Sekitar pukul 7, makan malam sudah siap untuk dihabiskan. Mereka melingkar diruang tengah yang sempit. Ketiganya tampak tidak sabar untuk segera menghabiskan makanan di hadapan mereka.

“Ini adalah makanan kesukaan ibu dan saudara-saudara ibu waktu kecil” Ibunya bercerita dengan penuh ekspresi sebelum makan malam dimulai.

“Dulu ibu sampai berantem dengan Om Arifin dan Om Bona karena berebutan makanan ini. Kami sampai nambah-nambah nasi terus lho.” tambah ibunya sambil teringat akan saudara-saudaranya.

“Pokoknya ini enak sekali, sssssrrrrgggghhhh…” Ibunya menghisap air liurnya sendiri dan dengan sengaja menghasilkan suara kencang. Dia juga menutup matanya untuk menggambarkan nikmatnya makanan itu dan pura-pura mengelap mulutnya agar kedua anaknya semakin tergoda dengan hidangan malam itu.

“Bu, aku sudah lapar sekali, aku mau lauknya” Icha memotong cerita ibunya dan mengulurkan piring yang sudah berisi dengan nasi itu ke hadapan ibunya berharap ibunya segera memberinya lauk itu. Johan juga melakukan hal yang sama. Wajah kedua anak itu terlihat sudah tidak sabar.

Dengan sedikit senyuman tipis, Ibu Johan membagikan ikan asin tanpa kepala itu ke anak-anaknya. Ikan asin itu disambut sangat meriah oleh Johan dan Icha. Tidak lupa Ibu Johan juga membagikan sayur rebus hasil dari ladang kecil mereka. Untuk menambah kenikmatan, Ibu Johan juga membuat sambal. Tentu saja sambal itu sudah bercampur dengan kepala ikan asin yang diulek sampai halus. Malam itu mereka makan dengan begitu nikmat sekali.

Source: Generated by AI

Rupanya, bukan daging sapi atau daging ayam yang membuat mereka selalu bahagia setiap kali makan, bukan pula ikan tuna, lobster atau makanan mewah lainnya. Dihari-hari sebelumnya keluarga itu hanya makan sebungkus mie instan yang ditambahkan dengan seliter air dan sayuran agar cukup untuk mereka bertiga. Icha dan Johan bahkan bisa nambah nasi beberapa kali hanya dengan dua butir telur yang diorak-arik dalam air yang banyak, ditambahi dengan garam, irisan cabe dan daun bawang. Kata Ibunya, sup telur itu adalah favorit nenek mereka dan bisa bikin anak-anak menjadi pintar. Jelas ibunya sedang berbohong.

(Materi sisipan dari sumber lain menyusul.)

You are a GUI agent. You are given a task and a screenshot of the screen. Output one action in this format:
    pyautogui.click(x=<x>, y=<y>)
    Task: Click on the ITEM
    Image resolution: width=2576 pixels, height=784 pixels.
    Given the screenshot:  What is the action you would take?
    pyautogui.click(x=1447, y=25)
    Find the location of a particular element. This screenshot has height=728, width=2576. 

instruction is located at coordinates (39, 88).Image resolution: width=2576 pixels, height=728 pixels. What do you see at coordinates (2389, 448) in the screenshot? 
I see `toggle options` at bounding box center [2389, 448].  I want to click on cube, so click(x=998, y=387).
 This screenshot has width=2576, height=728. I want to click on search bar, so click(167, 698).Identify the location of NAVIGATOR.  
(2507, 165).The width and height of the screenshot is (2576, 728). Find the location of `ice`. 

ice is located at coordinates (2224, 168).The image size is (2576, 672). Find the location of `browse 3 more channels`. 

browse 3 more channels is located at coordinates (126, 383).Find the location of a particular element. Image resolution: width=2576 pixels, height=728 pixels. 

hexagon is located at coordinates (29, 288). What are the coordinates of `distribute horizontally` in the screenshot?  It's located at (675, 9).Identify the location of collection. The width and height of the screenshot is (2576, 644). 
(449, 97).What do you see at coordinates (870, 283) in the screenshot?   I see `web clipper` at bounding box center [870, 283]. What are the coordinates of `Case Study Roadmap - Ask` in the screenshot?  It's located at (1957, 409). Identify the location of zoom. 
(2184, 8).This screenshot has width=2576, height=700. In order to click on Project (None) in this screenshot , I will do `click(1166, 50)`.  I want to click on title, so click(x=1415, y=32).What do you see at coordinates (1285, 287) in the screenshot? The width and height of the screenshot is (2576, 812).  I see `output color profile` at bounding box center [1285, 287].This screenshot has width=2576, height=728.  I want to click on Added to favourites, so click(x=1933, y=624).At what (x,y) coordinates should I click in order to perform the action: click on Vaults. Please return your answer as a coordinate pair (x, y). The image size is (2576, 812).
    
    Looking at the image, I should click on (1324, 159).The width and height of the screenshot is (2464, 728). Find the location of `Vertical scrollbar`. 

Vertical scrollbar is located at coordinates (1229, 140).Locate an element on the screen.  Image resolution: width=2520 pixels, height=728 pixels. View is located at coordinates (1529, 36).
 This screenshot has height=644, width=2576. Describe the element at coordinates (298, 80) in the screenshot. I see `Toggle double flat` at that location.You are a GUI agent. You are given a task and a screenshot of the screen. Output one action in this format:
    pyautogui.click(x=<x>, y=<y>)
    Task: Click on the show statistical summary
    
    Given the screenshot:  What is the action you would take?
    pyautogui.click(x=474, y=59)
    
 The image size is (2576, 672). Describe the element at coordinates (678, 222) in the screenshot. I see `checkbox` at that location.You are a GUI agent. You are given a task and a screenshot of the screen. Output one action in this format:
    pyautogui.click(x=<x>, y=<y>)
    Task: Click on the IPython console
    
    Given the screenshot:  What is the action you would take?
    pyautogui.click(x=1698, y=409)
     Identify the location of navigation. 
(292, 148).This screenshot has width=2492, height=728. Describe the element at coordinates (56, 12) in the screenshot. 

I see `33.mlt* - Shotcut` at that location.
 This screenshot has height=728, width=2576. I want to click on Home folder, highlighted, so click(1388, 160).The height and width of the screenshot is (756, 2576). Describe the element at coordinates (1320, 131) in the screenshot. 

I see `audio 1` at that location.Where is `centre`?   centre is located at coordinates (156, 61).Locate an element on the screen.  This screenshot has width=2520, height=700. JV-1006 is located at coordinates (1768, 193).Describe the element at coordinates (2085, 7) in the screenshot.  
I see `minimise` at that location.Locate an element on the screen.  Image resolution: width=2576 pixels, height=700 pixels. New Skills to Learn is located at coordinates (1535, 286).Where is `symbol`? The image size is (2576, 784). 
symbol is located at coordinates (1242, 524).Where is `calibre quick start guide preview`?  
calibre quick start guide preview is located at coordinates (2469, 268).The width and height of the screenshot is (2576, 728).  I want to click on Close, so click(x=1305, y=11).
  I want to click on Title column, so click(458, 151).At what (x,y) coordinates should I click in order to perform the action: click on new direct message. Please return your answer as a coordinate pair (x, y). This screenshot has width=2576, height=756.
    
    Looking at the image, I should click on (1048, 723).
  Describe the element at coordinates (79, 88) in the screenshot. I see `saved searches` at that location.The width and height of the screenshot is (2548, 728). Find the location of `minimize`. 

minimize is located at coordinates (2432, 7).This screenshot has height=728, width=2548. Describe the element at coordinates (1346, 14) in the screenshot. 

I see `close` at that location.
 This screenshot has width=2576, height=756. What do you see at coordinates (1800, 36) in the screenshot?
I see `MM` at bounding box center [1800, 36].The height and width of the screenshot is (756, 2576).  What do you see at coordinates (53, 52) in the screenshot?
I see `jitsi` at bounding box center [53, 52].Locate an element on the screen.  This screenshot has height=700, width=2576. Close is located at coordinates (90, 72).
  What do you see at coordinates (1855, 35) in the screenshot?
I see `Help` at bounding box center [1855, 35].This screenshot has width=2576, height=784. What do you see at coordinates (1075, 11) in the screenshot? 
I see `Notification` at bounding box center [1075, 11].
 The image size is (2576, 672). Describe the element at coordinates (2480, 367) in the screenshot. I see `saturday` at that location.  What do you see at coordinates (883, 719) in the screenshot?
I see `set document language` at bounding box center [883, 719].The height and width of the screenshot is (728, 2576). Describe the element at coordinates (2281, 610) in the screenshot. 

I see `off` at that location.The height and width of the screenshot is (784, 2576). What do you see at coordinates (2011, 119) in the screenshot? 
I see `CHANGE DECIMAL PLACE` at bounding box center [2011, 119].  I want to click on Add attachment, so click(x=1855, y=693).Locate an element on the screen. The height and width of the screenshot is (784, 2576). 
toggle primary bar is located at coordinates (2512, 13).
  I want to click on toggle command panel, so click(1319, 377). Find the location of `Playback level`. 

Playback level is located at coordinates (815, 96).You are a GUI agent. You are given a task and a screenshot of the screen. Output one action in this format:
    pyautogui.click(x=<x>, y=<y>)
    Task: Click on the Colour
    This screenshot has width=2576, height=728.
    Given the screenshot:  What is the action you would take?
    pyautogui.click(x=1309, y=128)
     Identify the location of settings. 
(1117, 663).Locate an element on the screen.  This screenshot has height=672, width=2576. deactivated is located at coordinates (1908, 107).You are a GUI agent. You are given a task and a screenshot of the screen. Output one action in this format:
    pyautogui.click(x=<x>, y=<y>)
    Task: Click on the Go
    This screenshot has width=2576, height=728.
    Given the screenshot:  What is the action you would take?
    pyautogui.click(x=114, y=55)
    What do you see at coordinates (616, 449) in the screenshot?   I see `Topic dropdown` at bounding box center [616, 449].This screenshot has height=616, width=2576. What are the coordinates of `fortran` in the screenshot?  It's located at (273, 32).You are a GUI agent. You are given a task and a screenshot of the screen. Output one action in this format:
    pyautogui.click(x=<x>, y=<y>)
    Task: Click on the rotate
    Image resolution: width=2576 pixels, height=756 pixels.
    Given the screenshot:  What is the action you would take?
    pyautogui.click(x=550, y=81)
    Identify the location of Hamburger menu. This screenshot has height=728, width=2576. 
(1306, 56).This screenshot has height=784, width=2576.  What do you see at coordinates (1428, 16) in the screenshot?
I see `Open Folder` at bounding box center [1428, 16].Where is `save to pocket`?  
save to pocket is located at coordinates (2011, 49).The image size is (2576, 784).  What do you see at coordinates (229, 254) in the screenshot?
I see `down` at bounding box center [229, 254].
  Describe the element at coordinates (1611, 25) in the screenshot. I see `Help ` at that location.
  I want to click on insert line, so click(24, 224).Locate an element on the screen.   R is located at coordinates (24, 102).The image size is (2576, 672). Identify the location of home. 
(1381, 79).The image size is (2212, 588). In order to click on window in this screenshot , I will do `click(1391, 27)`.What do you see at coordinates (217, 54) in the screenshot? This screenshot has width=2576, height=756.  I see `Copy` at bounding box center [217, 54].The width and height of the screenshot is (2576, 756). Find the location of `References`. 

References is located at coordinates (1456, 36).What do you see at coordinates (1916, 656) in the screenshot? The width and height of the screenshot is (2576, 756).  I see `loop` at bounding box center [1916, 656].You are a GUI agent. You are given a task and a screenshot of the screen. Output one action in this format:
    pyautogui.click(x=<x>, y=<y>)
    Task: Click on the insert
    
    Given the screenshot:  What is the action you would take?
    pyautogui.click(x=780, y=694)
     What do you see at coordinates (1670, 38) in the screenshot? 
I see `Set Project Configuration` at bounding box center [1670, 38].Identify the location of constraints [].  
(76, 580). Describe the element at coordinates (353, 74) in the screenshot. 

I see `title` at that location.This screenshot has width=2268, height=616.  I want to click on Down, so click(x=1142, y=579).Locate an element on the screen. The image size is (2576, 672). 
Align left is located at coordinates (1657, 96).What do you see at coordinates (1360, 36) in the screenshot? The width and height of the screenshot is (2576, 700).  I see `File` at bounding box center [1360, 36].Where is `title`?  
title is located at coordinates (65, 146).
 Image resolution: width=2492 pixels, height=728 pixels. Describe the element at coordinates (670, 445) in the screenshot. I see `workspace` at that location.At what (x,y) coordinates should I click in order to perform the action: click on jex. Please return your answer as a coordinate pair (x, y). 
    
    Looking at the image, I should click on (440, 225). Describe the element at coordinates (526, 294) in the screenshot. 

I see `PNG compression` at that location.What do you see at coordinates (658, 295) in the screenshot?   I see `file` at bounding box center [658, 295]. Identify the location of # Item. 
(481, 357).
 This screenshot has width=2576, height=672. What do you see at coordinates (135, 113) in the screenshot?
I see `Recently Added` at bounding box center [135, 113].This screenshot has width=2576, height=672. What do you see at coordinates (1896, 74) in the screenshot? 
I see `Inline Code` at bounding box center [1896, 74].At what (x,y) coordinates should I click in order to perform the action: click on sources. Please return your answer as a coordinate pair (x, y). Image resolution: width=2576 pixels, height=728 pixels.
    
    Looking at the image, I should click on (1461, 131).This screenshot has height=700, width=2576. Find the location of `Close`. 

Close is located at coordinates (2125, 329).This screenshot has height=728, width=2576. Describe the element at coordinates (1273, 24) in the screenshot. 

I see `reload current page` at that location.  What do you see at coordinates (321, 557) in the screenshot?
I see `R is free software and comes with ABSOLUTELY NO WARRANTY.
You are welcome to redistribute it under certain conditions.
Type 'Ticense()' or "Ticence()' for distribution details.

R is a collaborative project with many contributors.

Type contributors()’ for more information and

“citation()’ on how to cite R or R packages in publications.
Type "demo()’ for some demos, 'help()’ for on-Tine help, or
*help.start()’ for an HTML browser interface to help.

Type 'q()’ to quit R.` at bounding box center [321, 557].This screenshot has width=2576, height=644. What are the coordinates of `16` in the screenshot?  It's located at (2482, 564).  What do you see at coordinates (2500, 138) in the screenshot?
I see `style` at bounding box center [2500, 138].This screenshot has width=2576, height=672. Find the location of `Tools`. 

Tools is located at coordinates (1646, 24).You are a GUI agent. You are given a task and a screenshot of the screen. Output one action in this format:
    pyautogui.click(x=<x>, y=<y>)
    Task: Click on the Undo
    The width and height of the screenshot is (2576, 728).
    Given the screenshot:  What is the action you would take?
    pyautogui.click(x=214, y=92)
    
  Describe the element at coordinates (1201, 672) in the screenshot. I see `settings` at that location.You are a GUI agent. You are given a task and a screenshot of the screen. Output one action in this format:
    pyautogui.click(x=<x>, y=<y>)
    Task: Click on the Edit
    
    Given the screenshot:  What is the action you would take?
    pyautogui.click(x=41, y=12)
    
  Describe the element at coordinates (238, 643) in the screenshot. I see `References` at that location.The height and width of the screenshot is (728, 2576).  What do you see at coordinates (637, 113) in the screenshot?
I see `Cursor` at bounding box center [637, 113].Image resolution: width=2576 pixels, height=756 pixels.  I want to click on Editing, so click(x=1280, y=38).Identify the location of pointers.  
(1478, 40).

Semua makanan itu menjadi terasa sangat enak karena dibumbui oleh cerita-cerita menarik dari Ibu Johan. Ekspresi Ibu Johan saat menggambarkan makanan-makanan itu juga berhasil membuat kedua anaknya tidak sabar untuk segera mencicipinya. Bahkan ada hari dimana Ibu Johan sengaja mengarang cerita agar makanan yang dia sajikan tetap membuat anak-anaknya berselera. Makanan sederhana itu enak oleh kata-kata.

***

Jam sudah menunjukkan pukul 1 dini hari namun Ibu Johan belum bisa tidur. Dia menatap kedua anaknya sambil mengelus-elus kepala mereka dan tak sadar dia meneteskan air mata. Perasaannya campur aduk. Dia bersyukur karena anak-anaknya tumbuh dengan baik dan tidak pernah mengeluh, namun disisi lain perasaannya dipenuhi rasa bersalah karena belum bisa memberikan yang terbaik buat anak-anaknya bahkan membohongi anak-anaknya. Sepeninggalan suaminya, hidup mereka memang semakin sulit. Dilain sisi, Johan juga sebenarnya tidak bisa tidur. Dia bisa merasakan bahwa ibunya sedang bersedih. Selama ini, Johan sudah menyadari bahwa ibunya sengaja membumbui makanan mereka dengan cerita-cerita menarik bahkan sebagian dari cerita itu adalah cerita karangan ibunya. Johan membuat dirinya begitu tertarik dengan makanan dan cerita ibunya untuk mempengaruhi adiknya. Bagi Johan, yang terpenting adalah ibunya tidak merasa terbebani dan adiknya si Icha bisa makan dengan kenyang tanpa mengeluh.